Figure 7A shows the probability heatmap of an ultrasound image. Due to the unique characteristics of ultrasound imaging, the texture is highly intricate. It can also be observed that red spots are widely distributed, indicating that the neural network often struggles with probability estimation in complex textured images. However, after applying the LC-H-Extend and LC-L modules, the number of red spots significantly decreases. This suggests that our Propose (slow) compression scheme can achieve more accurate probability estimation in regions with complex textures, effectively addressing the issue of inaccurate probability estimation in these areas.

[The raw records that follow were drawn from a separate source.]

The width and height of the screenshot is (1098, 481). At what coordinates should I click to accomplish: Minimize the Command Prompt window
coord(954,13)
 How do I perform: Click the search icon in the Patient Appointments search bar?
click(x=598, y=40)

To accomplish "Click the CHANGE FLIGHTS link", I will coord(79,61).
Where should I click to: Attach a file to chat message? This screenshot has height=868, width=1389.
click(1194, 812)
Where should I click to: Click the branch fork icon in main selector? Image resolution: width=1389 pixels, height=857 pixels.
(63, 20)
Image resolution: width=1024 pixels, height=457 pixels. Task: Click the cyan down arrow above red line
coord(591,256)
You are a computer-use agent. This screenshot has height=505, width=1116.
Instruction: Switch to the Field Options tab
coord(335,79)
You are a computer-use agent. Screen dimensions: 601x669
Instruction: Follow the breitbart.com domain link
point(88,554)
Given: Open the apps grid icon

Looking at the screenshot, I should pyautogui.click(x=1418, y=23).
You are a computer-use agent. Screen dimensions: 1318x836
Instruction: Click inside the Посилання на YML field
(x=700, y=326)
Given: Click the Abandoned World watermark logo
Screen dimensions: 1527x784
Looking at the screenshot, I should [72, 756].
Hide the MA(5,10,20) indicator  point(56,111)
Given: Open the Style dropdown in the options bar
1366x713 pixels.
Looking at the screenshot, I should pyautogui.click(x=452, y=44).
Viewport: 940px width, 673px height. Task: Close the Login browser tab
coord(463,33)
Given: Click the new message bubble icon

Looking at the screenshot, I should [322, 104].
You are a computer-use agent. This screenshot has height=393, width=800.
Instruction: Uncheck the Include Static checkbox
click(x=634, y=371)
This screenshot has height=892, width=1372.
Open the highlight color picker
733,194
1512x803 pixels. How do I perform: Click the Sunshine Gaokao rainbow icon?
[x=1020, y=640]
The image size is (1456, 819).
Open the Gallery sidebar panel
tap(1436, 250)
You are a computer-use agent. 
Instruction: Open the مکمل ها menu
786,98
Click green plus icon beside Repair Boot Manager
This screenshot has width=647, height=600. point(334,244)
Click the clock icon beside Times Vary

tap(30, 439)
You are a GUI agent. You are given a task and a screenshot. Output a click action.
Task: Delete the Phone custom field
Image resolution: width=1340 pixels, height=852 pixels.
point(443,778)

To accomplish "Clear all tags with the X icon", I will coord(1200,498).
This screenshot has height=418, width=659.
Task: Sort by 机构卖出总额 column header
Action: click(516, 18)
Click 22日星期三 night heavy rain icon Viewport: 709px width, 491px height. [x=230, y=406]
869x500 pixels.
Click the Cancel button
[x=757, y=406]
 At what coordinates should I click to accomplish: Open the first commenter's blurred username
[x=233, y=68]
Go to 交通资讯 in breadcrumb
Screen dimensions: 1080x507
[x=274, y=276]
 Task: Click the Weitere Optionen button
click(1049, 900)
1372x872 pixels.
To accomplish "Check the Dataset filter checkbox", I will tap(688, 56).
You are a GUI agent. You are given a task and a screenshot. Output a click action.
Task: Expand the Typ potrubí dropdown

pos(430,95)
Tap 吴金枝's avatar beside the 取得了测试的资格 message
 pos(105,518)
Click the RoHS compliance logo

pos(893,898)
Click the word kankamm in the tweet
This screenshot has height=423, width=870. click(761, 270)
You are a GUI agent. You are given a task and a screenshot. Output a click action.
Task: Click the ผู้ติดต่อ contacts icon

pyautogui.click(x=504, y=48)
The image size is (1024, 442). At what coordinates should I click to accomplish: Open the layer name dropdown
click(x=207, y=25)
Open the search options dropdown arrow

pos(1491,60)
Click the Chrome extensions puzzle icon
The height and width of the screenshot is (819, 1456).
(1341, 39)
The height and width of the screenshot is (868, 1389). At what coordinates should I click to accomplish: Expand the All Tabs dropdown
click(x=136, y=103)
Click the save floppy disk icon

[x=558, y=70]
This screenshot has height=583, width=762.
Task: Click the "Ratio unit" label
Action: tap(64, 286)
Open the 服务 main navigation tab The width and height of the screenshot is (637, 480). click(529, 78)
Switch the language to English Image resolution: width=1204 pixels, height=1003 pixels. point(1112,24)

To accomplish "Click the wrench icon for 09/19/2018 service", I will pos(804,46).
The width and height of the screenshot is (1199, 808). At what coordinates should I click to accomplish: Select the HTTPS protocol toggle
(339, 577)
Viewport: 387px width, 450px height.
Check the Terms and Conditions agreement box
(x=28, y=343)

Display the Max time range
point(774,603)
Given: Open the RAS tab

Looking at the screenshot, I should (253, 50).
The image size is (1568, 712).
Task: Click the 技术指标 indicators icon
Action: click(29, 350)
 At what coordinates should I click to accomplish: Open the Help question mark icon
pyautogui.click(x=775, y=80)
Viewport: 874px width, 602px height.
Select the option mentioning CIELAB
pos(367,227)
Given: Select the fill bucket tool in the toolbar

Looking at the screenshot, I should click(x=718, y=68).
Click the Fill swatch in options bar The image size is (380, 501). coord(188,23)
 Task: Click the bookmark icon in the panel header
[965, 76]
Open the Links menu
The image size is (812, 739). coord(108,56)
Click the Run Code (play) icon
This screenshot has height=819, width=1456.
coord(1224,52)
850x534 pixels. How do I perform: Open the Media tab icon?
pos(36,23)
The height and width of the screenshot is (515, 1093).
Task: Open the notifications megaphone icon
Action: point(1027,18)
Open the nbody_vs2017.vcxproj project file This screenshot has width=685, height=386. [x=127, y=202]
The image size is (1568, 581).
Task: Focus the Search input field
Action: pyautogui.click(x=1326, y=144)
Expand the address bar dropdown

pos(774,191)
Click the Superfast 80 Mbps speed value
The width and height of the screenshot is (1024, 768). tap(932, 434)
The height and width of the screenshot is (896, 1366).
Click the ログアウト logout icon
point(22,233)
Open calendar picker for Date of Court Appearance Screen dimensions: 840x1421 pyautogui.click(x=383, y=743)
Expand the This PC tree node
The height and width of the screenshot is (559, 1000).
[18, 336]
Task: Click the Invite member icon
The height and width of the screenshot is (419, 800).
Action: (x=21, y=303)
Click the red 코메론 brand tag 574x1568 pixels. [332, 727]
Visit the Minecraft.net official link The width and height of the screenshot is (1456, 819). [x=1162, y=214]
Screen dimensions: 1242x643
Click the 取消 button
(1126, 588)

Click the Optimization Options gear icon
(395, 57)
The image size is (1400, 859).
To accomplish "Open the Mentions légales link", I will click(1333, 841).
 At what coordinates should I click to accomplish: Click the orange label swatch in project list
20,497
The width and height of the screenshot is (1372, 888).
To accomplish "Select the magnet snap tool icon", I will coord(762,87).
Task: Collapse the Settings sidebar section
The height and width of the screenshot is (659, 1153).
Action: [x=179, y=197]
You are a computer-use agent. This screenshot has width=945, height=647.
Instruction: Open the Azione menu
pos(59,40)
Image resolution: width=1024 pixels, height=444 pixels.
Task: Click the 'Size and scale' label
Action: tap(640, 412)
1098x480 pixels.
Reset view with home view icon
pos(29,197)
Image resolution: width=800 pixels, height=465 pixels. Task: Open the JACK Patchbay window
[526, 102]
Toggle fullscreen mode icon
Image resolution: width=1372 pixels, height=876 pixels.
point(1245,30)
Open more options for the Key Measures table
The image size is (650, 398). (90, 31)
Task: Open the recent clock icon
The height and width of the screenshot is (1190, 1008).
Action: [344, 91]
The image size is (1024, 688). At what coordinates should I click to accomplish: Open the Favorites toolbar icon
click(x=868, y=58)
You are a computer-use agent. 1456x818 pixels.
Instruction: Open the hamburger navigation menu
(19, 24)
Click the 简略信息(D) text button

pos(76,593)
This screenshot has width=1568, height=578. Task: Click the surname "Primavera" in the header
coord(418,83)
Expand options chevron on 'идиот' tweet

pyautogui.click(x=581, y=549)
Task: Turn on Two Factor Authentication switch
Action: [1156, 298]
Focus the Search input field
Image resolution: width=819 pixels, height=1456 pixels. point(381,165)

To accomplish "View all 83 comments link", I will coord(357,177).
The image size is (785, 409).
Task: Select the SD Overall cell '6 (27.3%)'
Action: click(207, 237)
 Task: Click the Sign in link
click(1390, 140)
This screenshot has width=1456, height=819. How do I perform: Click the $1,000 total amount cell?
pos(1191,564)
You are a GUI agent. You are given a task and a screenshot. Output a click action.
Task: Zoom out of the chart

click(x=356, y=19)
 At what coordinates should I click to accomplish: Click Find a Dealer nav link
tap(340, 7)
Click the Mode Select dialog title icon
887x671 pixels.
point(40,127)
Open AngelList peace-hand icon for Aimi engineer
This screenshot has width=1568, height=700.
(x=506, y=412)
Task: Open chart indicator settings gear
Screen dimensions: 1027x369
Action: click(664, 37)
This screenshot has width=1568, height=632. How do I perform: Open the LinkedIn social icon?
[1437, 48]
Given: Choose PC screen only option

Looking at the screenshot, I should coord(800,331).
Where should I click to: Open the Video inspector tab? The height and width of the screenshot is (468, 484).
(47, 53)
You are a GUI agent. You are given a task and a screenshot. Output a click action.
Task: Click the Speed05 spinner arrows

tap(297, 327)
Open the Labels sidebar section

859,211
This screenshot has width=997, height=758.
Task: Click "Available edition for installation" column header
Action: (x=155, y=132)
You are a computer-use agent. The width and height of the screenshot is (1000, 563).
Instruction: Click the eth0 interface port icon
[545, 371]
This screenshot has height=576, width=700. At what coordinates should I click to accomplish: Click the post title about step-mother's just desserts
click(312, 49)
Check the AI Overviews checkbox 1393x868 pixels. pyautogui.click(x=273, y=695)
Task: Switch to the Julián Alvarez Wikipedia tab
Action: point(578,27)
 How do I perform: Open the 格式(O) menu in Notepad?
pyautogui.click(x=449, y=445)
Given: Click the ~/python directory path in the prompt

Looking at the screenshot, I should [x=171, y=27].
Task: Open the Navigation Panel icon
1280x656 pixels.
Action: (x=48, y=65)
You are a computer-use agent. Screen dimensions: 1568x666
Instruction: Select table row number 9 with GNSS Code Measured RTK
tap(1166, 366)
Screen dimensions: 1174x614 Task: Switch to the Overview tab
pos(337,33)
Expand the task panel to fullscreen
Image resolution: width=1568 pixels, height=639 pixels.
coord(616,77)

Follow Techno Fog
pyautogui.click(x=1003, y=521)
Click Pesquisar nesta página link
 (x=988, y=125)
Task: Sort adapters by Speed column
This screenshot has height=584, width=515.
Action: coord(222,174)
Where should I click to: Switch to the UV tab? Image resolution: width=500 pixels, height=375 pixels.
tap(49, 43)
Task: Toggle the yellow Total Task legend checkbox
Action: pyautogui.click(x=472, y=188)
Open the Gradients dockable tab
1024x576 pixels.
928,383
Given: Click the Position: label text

Figure 7B shows the probability heatmap of an X-ray image. Since the lungs are primarily filled with air, their texture is relatively simple. In Fig. 7B, the number of red spots is very low, regardless of whether LC-L or LC-H is used. This demonstrates that the neural network is highly efficient in reasoning when dealing with smooth images. After using the LC-H-Extend and LC-L combination for compression, the green areas become even more prominent, further proving that the Propose (slow) compression scheme can still enhance performance on smooth images.

Using the ultrasound image in Fig. 7A as an example, the experiment qualitatively analyzed residual probability values by dividing them into three ranges: greater than 0.1, between 0.01 and 0.1, and less than 0.01. Table 4 shows that after applying the LC-L and LC-H-Extend modules, the proportion of pixels with residual probability greater than 0.1 increases, while those below 0.01 decrease. This confirms that our Propose (slow) compression scheme improves probability estimation, especially in complex textured regions.

LC-L ablation experiment

The ablation experiment is analyzed from two perspectives: performance improvement for a single pixel and performance improvement for the entire subimage. As shown in Fig. 8, the experiment selects the residual point at the coordinates (788,919) as an example. The residual obtained by LC-H is 195, with a corresponding probability P_LC−H(195) = 0.00257. The residual obtained by LC-L is 220, with a corresponding probability P_LC−L(220) = 0.00779. According to Shannon’s information entropy formula, bit =  − log₂P(j), the compression bit count for LC-H is 8.6 bits, and for LC-L, it is 7.4 bits. At (788,919), LC-L saves approximately 14% of the space compared to LC-H.

To evaluate the overall bits per pixel (bpp) improvement of LC-L on subimages (D, B, C), the experiment compares Model 1 using LC-H and Model 2 using LC-L. The network is evaluated on the Breast Ultrasound Images Dataset, excluding the JPEG-XL part (1.05 bpp). Table 5 shows the ablation results for LC-L. Model 2 shows the greatest improvement on subimage D and the smallest improvement on subimage C. The reason for this difference lies in the input context of Model 1 during compression. When compressing subimage C, Model 1′s input includes subimages A, D, and B, providing ample prior knowledge to accurately estimate probability in complex texture regions. However, when compressing subimage D, Model 1′s input only includes subimage A, lacking sufficient prior knowledge, resulting in inaccurate probability inference. In this scenario, Model 2′s input includes both subimages A and D-Left, with D-Left providing strong prior knowledge for D-Right, significantly enhancing probability estimation accuracy. Overall, using LC-L improved the model’s performance by 5.1%.